4 Tips to Leverage LinkedIn

LinkedInI’m on LinkedIn, now what? That’s a question I hear from time to time. Or, I’ve filled out my profile on LinkedIn and nothing is happening. Those are comments from passive job seekers, those that are sitting back and waiting to be “discovered.”

LinkedIn is a powerful tool for job seekers, but like any tool, it takes more than just having it in your toolbox, you have to use it. First, you should optimize your LinkedIn profile with your most marketable attributes and skill sets. Include quantifiable successes, key words, a professional picture, recommendations and make sure your profile is 100% complete. For some people, with skills that are in high demand, just having a great profile on LinkedIn can be enough because recruiters do use LinkedIn to mine for candidates.

However, if you’re truly interested in making a career move and doing so in a timely manner it takes time and effort. Spending quality time on LinkedIn can lead to a rewarding position. The following are four tips your competitors who are waiting to be “discovered” are not doing:

1. Build your professional network.

Once you’ve perfected your profile now’s the time to show it off. Reach out to friends, colleagues, alumni, and acquaintances. It’s not necessarily about the quantity of your connections, it’s more about the quality. True, having a lot of connections will give you more information when you run searches on LinkedIn, but having quality connections who you can reach out to for introductions is more effective when you’re trying to network into a company.

2. Use the Advanced Searches.

When you see a job posting anywhere, your first step should be to run an advanced search on LinkedIn and see if your connected to someone at that company. It is about who you know to get your foot in the door. But more importantly, LinkedIn is best if utilized to target the unpublished market by networking. If you’re serious about finding a job, you should be using LinkedIn to build your network and target the unpublished job market.

3. Target and follow companies for whom you’d like to work.

Use the advanced search to target companies and identify people at those companies to connect with. Also, if you follow companies where you’d like to work you’ll see their posted activities including job openings or updates about their business that may inspire you to reach out to them regardless of whether they have an opening. Yes, companies will create positions for the right candidate.

4. Participate in Groups.

You can expand your network on LinkedIn by joining groups in your area of interest and asking to connect to other group members. Additionally, by participating in group discussions you can show off your expertise and become recognized in your industry.

Remember, just having a hammer and some nails won’t get that house built, like everything worthwhile, it takes applying yourself thoughtfully and intentionally to build a solid career.

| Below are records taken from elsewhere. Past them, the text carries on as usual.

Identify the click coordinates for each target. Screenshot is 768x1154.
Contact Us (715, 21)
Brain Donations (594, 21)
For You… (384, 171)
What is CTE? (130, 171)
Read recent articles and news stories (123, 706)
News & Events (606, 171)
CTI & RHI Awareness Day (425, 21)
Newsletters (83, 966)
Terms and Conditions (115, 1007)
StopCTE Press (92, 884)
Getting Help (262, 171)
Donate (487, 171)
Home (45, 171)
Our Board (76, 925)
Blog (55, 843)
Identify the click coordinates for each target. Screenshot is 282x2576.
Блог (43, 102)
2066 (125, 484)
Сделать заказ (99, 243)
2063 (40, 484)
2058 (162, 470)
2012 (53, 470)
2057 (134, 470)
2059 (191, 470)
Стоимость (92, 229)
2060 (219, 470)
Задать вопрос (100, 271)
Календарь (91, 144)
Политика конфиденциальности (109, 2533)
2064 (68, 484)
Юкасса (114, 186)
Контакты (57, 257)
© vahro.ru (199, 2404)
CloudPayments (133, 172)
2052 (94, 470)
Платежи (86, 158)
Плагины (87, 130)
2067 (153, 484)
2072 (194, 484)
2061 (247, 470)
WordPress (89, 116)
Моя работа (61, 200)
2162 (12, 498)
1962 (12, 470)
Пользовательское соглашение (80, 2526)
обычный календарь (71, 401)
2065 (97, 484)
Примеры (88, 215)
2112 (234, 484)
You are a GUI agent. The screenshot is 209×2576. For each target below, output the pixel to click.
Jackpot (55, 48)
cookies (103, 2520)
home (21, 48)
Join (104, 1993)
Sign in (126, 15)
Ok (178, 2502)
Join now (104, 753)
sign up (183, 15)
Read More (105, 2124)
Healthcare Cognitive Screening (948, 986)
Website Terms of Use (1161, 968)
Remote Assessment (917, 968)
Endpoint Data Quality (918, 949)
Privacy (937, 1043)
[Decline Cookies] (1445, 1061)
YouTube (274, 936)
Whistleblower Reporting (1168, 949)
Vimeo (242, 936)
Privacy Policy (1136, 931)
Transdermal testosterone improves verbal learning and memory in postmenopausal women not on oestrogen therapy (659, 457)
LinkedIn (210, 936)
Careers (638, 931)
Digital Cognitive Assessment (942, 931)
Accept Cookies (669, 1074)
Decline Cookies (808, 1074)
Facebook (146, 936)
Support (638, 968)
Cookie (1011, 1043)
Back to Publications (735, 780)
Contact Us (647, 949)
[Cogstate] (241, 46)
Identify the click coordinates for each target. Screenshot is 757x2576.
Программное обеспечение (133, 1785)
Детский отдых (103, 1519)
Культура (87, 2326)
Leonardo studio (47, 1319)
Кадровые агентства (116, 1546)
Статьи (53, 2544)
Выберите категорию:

Linda Lupatkin – The Imagemakers, Ink! LLC – Resumes, Bios, Career Coaching and Consulting


Job Search: Google+ As A Complement To LinkedIn

When it comes to social media and job hunting, everyone immediately thinks of LinkedIn and rightly so. A great LinkedIn profile (which we can accomplish for you here at The Imagemakers, Ink!)  can go a very long way towards giving a prospective employer a good overview of your skill sets and abilities. So while we can all agree that LinkedIn is a must, you should also be aware that there’s an up and comer that can help you in more ways than you may have thought of  when it comes to conducting a job search. Who’s the new guy? Well it’s Google+ and here’s how it can complement your LinkedIn Profile.

 In a word, “personality”, which when you think about it, is the one aspect that LinkedIn lacks with it’s Dragnet like “just the facts mam” way of doing things. I’m not saying that’s necessarily a bad thing, it’s just not a complete picture of who you are and what you bring to the table.

I would argue that a well manicured Google+ profile (with smartly placed public posts and photos) can act as an complement to LinkedIn that can shine a little light on your fun side, intelligence and interests that LinkedIn has a hard time with because of it’s obvious “business” mission. Of course when I say “well manicured” I’m talking about a public profile and posts that stay away from controversy and nonsense (save those posts for your “close friends” circle) and that paint a positive picture of you to anyone on the outside looking in.

In the case of job hunting that would be any HR professional or decision maker who Googles you (and yes, they do Google you) looking to find out more about you other than just what’s contained in your LinkedIn profile. Add to that the fact that Google+ is tightly integrated into the rest of the Google ecosystem (Google docs and other business tools as well as it’s own cool features) and I believe that it can be a very real complement to LinkedIn when “they” go searching…and trust me…”they” will. So give them some fun stuff! Give them some intelligent stuff! Give them some interesting stuff!

Who knows, it may be just the right “stuff” that gets you the job!


How Executive Networking is Different


Networking is now and has always been THE most effective job search strategy. But it certainly has changed with the advent of new technologies. That said, it is also true that “the more things change, the more they stay the same.”

For all job seekers, whether you’re fresh out of college or direct from the board room, networking is an important tool that has been highly impacted by websites like LinkedIn and Facebook. When it comes to networking for a job, LinkedIn is your better bet. But both of these online resources help you expand your network exponentially.

Even with these new technologies, the important thing to remember and the thought that prompted the above proverb is that while you can vastly expand your network online, to really be successful and develop quality relationships with people who will help you, you have to take the discussion “off line.”

This means a blend of old and new school. New school is using these online networking tools to build your network, old school is actually picking up the phone or sending an email and suggesting a face-to-face meeting. Your connections are more likely to want to help you if you’ve met in person, established a rapport and are building a relationship.

Often times clients will tell me they’re on LinkedIn but nothing is happening. That’s because you have to make it happen. To be a successful job seeker you have to do more than post your profile and add connections, you have to step away from the computer and actually meet with people.

This brings me to your message when you’re suggesting a meeting and requires a different approach depending on whether you’re an executive or someone in the beginning stages of their career.

When you’re first starting out, your message can be about exploring different industries or different occupations and wanting to tap into your connection’s knowledge base. When you’re an executive, you’re bringing a lot of experience to the table and should be thinking about the person with whom you’re interested in networking and “what’s in it for them.”

A lot of executives I work with are initially reluctant to network because they tell me they don’t want to appear like they’re begging for a job. I frequently have to coach them through this reluctance which requires a sea change in their thought process.

The thing to remember when you’re an executive networking is that you bring a wealth of knowledge and experience to the table. Your networking meeting is a peer to peer meeting that can be mutually beneficial. The bottom line is, rather than asking for a favor, you may actually be doing the person with whom you’re networking a favor (but don’t let that go to your head).